今回紹介しているカピテル クローチェは、アンセルミにおけるトップカテゴリーかつフラッグシップの2銘柄の内のひとつで、最高のソアーヴェを造るために1980年代に誕生しました。
平均的なソアーヴェには無いボリューム感やエレガンスで多くの飲み手を魅了しています。
《味わいの特徴》
リッチかつ上品
バランス感覚に優れる
このワインの特徴は、スッキリ軽快な味わいを生む平均的なガルガーネガとは違った、凝縮感あるリッチな味わいであること。
そして、リッチではありますが綺麗な酸や凛としたミネラル感は味わいをスマートにまとめており、飲み応えがありつつクドさのない上品さもあり非常にバランス感覚に優れているところです。
【外観】
濃いめのイエローゴールド
【香り】
パイナップル、杏子、マンゴーなど完熟果実に華やかな花の香りも加わった豊かな芳香。
レモンのやグレープフルーツの爽やかさや、樽の風味もほのかに加わり複雑さがあります。
【味わい】
南国果実を思わせるピュアで豊潤な果実味は、心地よい甘味とコクを伴ったボリューム感ある味わい。上品な酸や凛としたミネラル感があることで、リッチでありながらクドさのないエレガントな飲み口を表現しており、スマートな余韻があります。
それでは、そのような品質になる理由をいくつか挙げましょう。
■土壌■
このワインに使用されるブドウの畑は昔海であったことで、アンモナイトや魚の化石などが入り混じった石灰質土壌になっています。
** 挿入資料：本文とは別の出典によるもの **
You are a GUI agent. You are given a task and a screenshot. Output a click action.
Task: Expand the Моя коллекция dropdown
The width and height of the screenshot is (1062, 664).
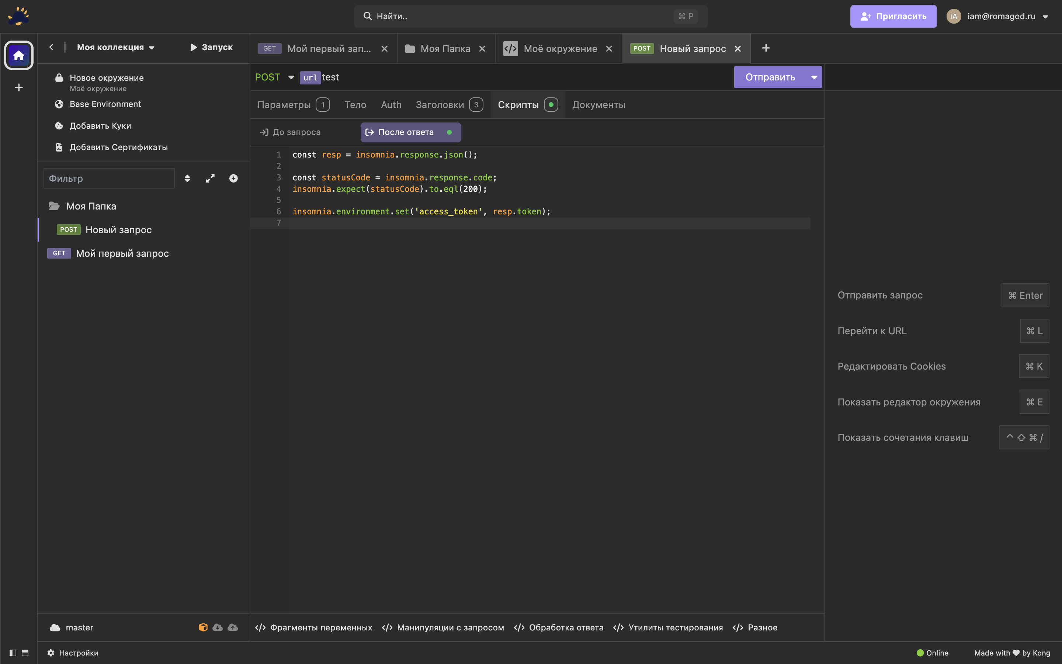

鉱物的なミネラル分を多く含んだこの土壌は、凛とした鉱物的なニュアンスを反映した気品ある味わいを表現します。
■ビオロジック農法■
農薬や化学肥料を使用しないビオロジック農法を行っており、土地の天然酵母など様々な微生物の働きが加わった土壌は健全で成分豊かな土壌を育みます。
その成分を吸い上げたブドウはピュアで充実感ある味わいを生みます。
■収量制限■
1haあたり140hlまで認められているソアーヴェにおいて、45hlまでブドウの収穫量を制限しています。
剪定などで優れたブドウだけを残し、残されたブドウにはより成分が集まることで、並のソアーヴェとは一線を画す充実感ある味わいを生みます。
■樽発酵と樽熟成■
厳しい選果をクリアしたブドウは優しく潰されると、フランス産の樽で発酵し、その後8ヶ月樽熟成されます。
使用するのは樽の風味が反映されやすい新樽ではなく、2~3年使用した古樽。
アンセルミは香りを豊かにすることよりも、バランスを重視しており、ほどよく樽の風味を加えることで深みのある味わいを表現しています。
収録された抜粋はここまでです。